Несчастный мучается день и ночь, не может лечь, - его "заливает". Чахотка в последнем градусе, осложненная водянкой.
И столько муки, столько невыносимого страдания в глазах.
Несчастный, - этот тонущий в воде скелет, - что-то шепчет при нашем проходе.
- Что ты, милый? - нагибается к нему доктор.
- Поскорей бы! Поскорей бы уж, говорю! Дали бы мне чего, чтобы поскорее! - едва можно разобрать в лепете этого задыхающегося человека.
- Ничего! Что ты! Поправишься! - пробует утешить его доктор.
Еще большая мука отражается на лице больного. Он отрицательно качает головой.
Тяжело вообще видеть приговоренного к смерти человека, а приговоренного к смерти здесь, вдали от родины, от всего, что дорого и близко, - здесь, где ни одна дружеская рука не закроет глаза, ни один родной поцелуй не запечатлеется на лбу, - здесь вдвое, вдесятеро тяжелее видеть все это.
Вот больной, мужчина средних лет, ранняя проседь в волосах. Красивое, умное, интеллигентное лицо.
Чем он болен?
Не надо быть доктором, чтобы сразу определить его болезнь по лихорадочному блеску глаз, по неестественно-яркому румянцу, пятнами вспыхивающему на лице, по крупным каплям пота на лбу.
Это - ссыльно-каторжный из бродяг, "не помнящий родства", учитель из селения Владимировки.
- Вы и в России были учителем?
- Был и учителем... Чем я только не был! - с тяжелым вздохом говорит он, и печаль разливается по лицу.
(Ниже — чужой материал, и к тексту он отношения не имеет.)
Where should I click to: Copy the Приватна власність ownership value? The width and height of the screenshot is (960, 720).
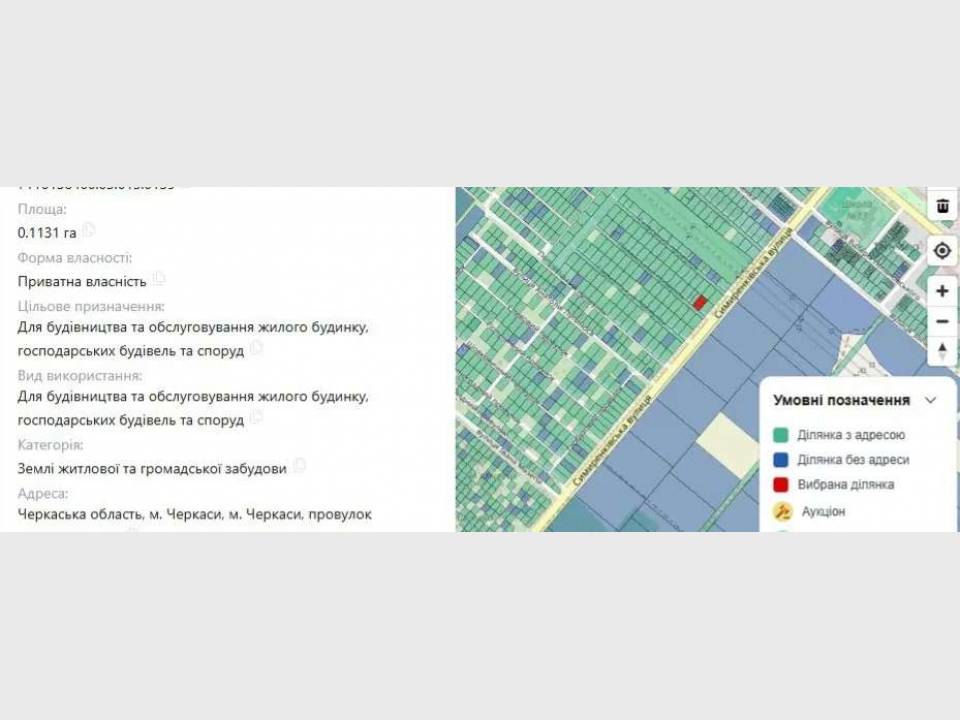pyautogui.click(x=159, y=280)
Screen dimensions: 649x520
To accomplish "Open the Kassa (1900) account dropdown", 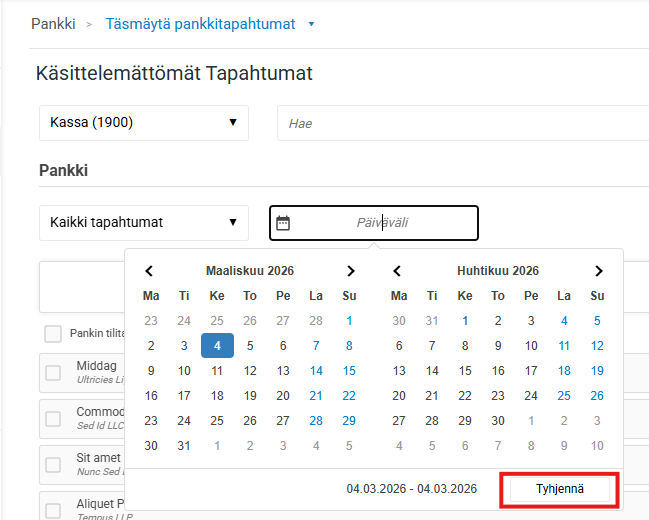I will 143,123.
Тяжко вспоминать прошлое здесь...
А вот продукт каторжной тюрьмы, специально "сахалинский больной".
Молодой человек, казалось бы, такого здоровенного, крепкого сложения.
У него скоротечная чахотка от истощения.
Перед вами "жиган" - каторжный тип игрока. Игра - его болезнь, больше чем страсть, единственная стихия, в которой он может дышать.
Его потухшие глаза на все смотрят равнодушным, безразличным взглядом умирающего и загораются лихорадочным блеском, настоящим огнем только тогда, когда он говорит о игре.
Он проигрывал все: свои деньги, казенную одежду. Его наказывали розгами, сажали в карцер, - он играл. Он проигрывал самого себя, проигрывал свой труд и нес двойную каторгу, работая и за себя и за того, кому он проиграл.
Он месяцами сидел голодный, проиграв свой паек хлеба чуть не за год вперед, и питался "в одну ручку" - жидкой похлебкой - "баландой" без хлеба.
Его били жестоко, неистово; чтобы играть, он воровал, все что ни попадало.
В конце концов, он нажил истощение, скоротечную чахотку.
Он и тут, в лазарете, играл с больными, проигрывая свою порцию, но его скоро "накрыли" и игру прекратили. Он проигрывал даже свои лекарства.
Сахалинским больным все кажется, что им "жалеют лекарства" и дают слишком мало. Они охотно покупают лекарства друг у друга.
А вокруг этого несчастного такие же больные, умирающие, которые не прочь у умирающего выиграть последний кусок хлеба.
Вот отголоски "зимнего сезона".
Люди, отморозившие себе кто руки, кто ноги, иные на работах в тайге, другие во время "бегов".